*** Opening of MATERIAL TO PROCESS ***

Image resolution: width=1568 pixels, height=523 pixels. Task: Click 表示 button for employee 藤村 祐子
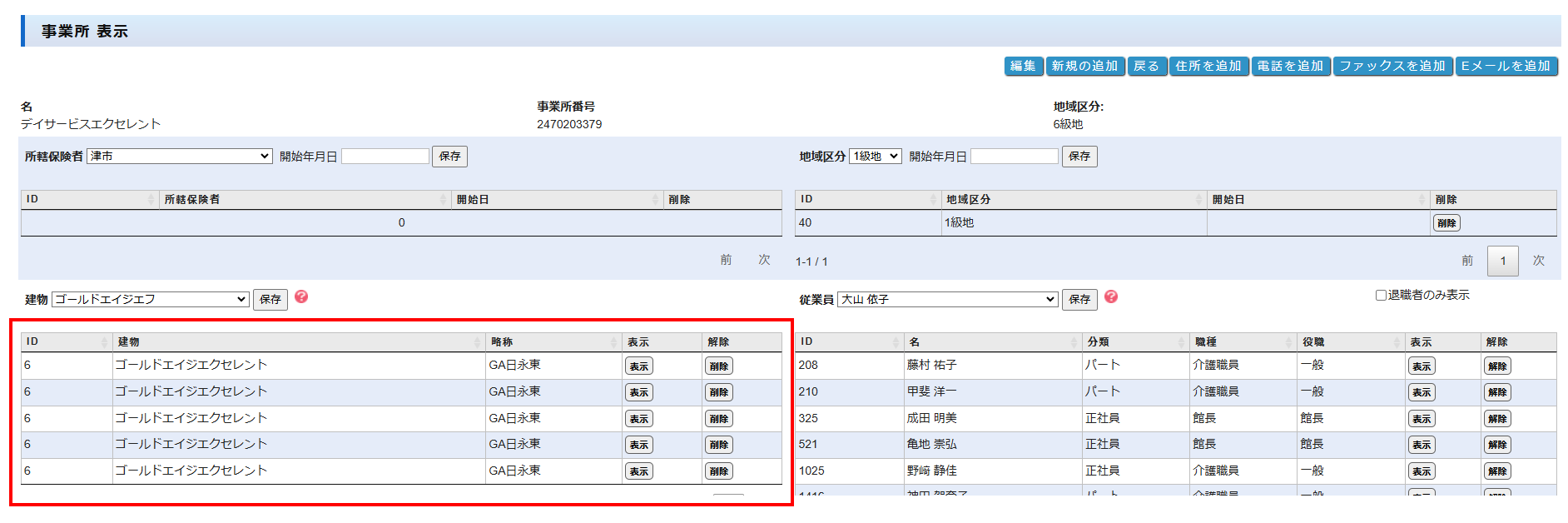pyautogui.click(x=1422, y=366)
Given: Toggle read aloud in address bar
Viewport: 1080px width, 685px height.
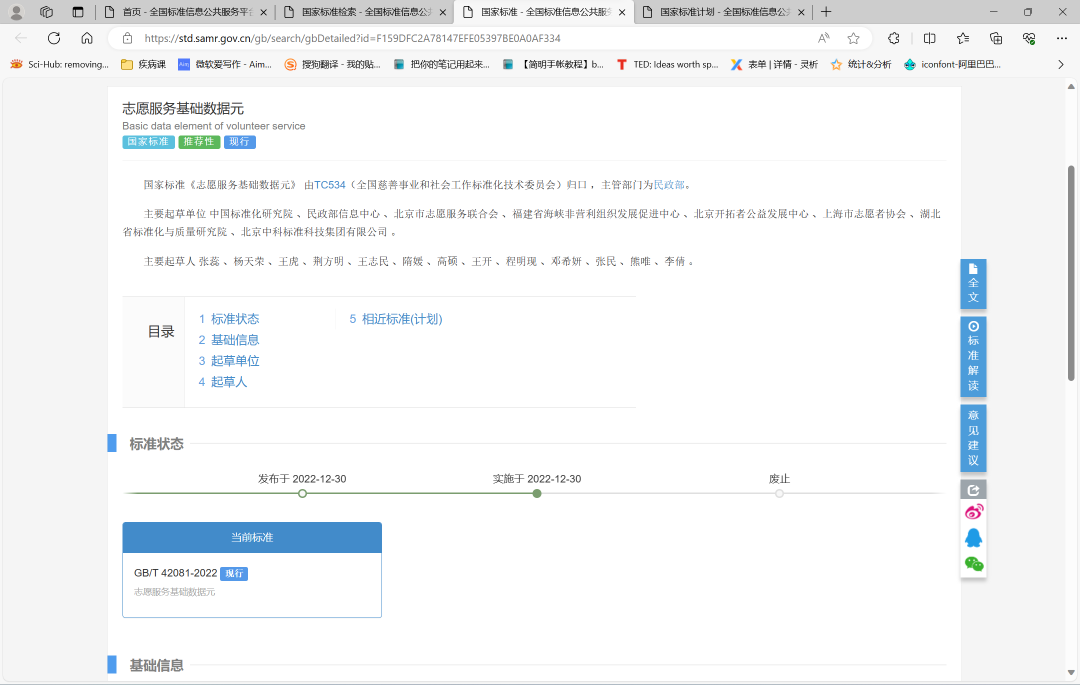Looking at the screenshot, I should [823, 38].
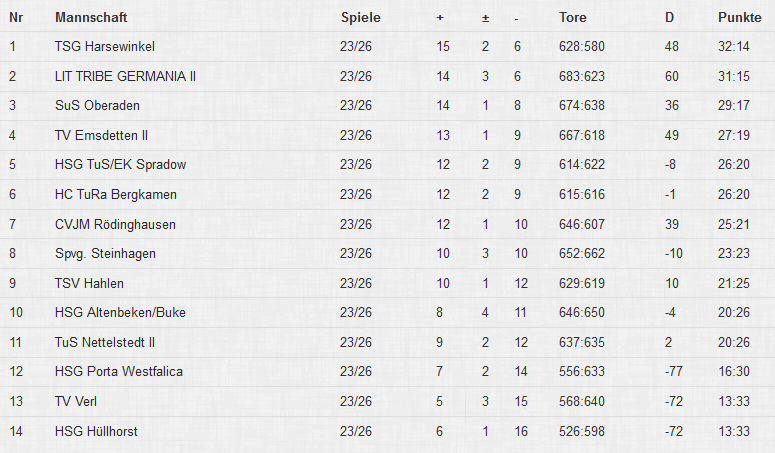The width and height of the screenshot is (775, 453).
Task: Click the Mannschaft column header
Action: tap(91, 18)
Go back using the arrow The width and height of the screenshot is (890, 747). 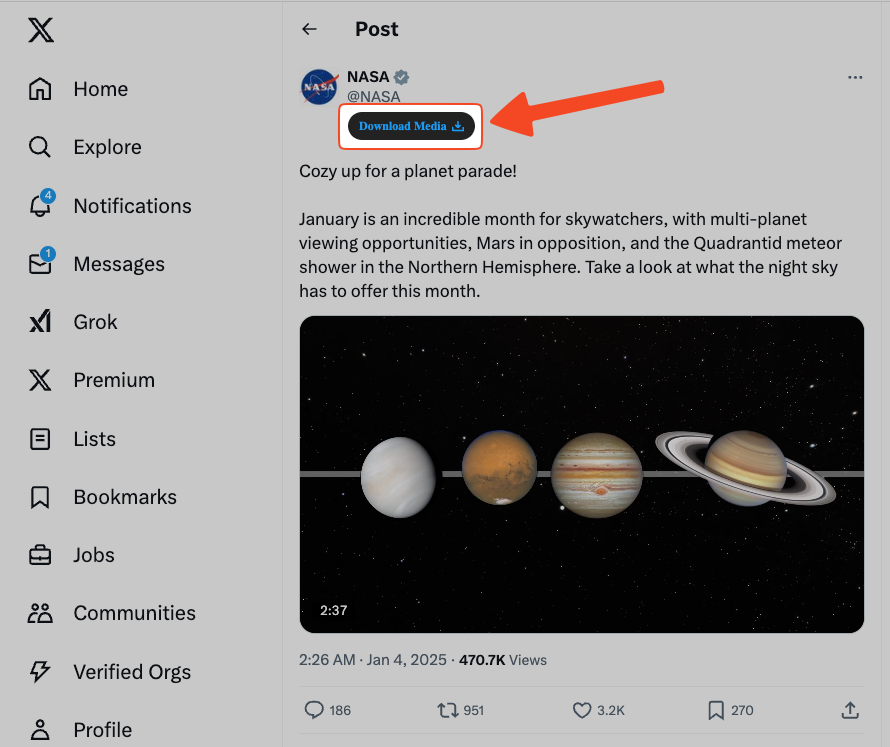(309, 29)
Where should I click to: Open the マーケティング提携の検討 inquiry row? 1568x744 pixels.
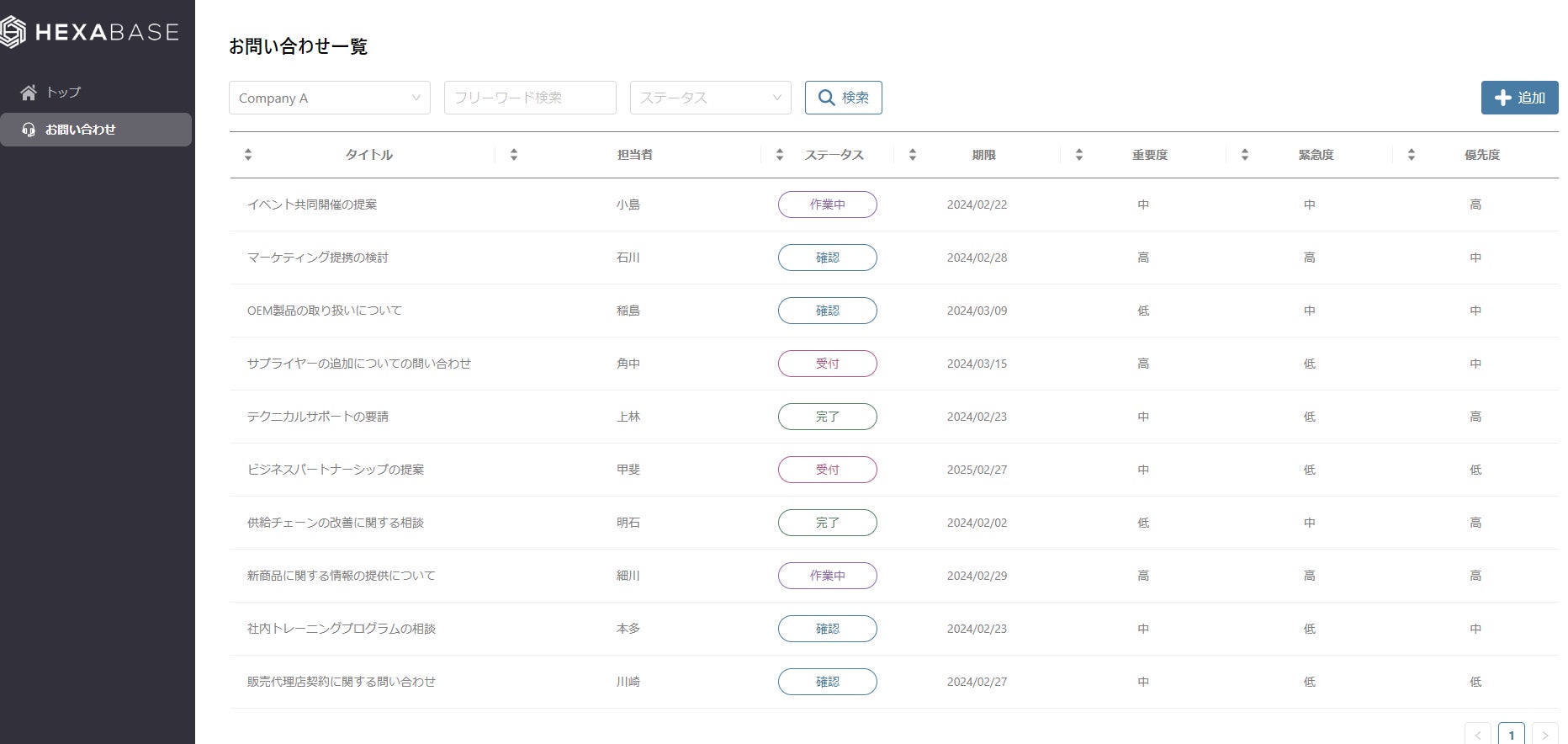pos(318,258)
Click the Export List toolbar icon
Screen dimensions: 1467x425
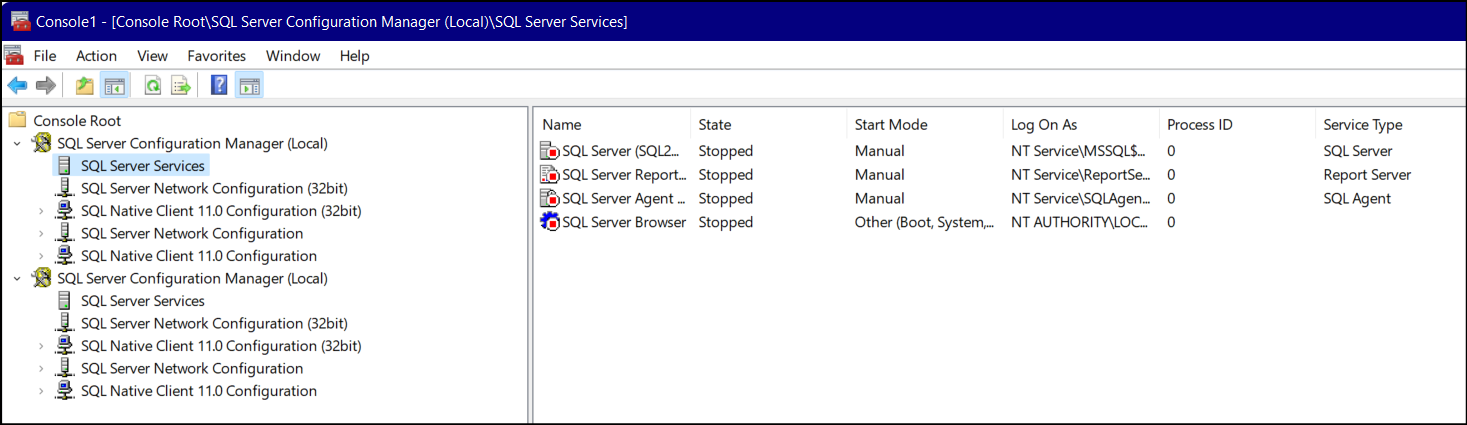coord(181,86)
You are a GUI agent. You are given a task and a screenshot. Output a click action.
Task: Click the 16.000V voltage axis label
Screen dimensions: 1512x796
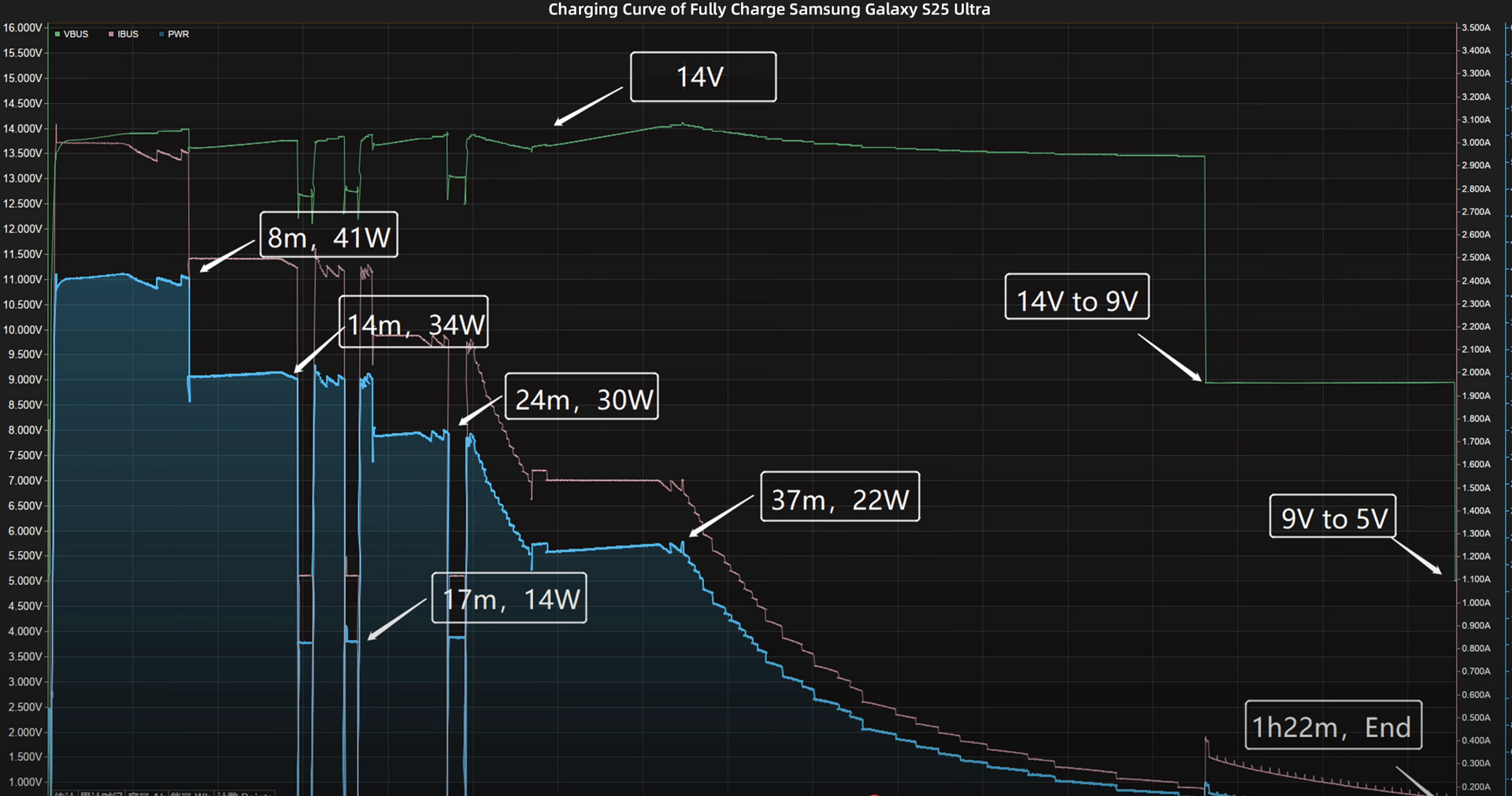coord(22,28)
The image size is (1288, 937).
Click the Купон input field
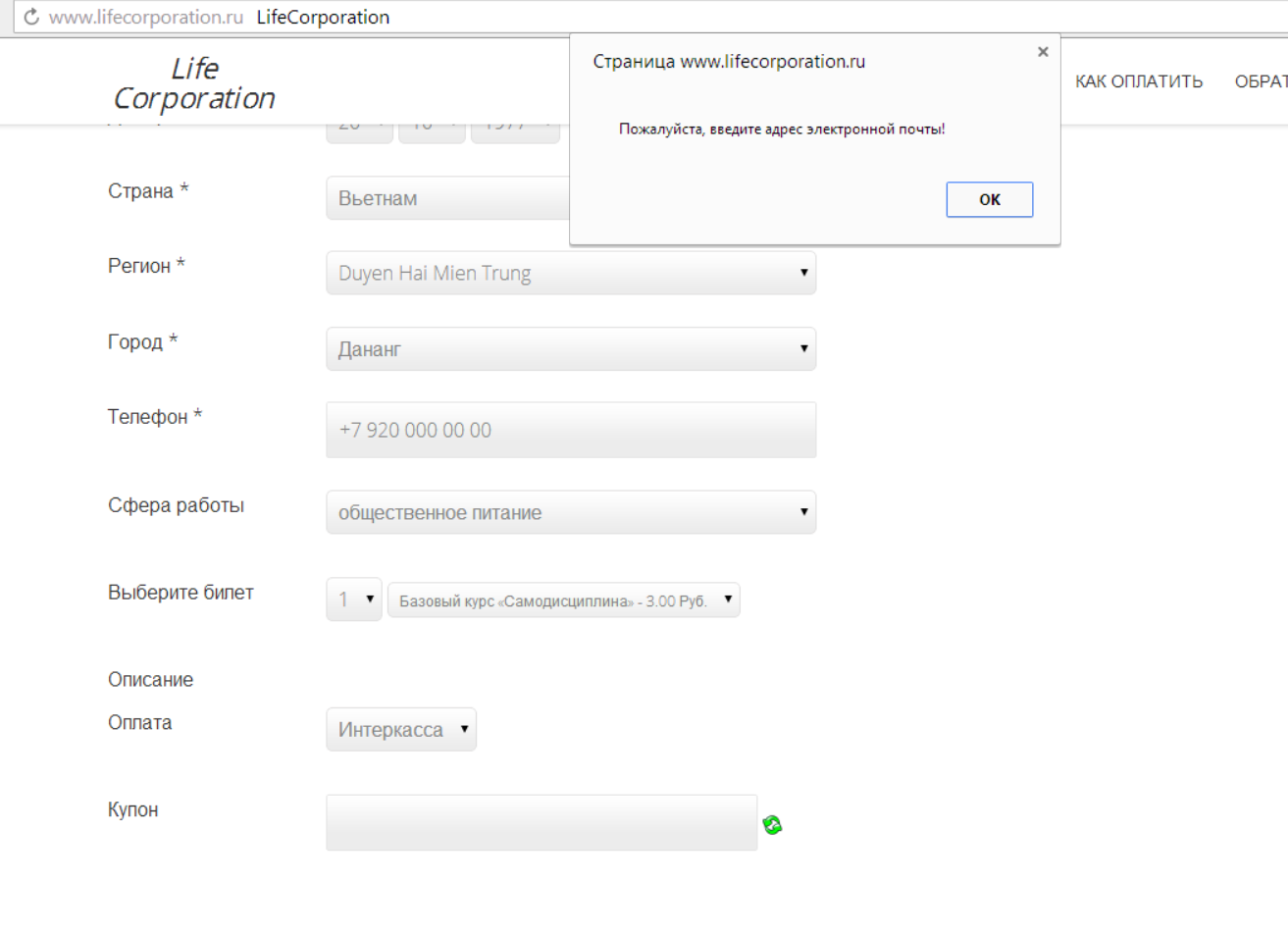(x=541, y=822)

*** Close of MATERIAL TO PROCESS ***

INSTRUCTIONS TO FOLLOW.
Reproduce the lines of the data that run from the one containing "Screen dimensions: 1512x796" to the final line, both included, exactly as they appear and without the pictures.

TASK OUTPUT.
Screen dimensions: 1512x796
coord(22,28)
The image size is (1288, 937).
Click the Купон input field
(x=541, y=822)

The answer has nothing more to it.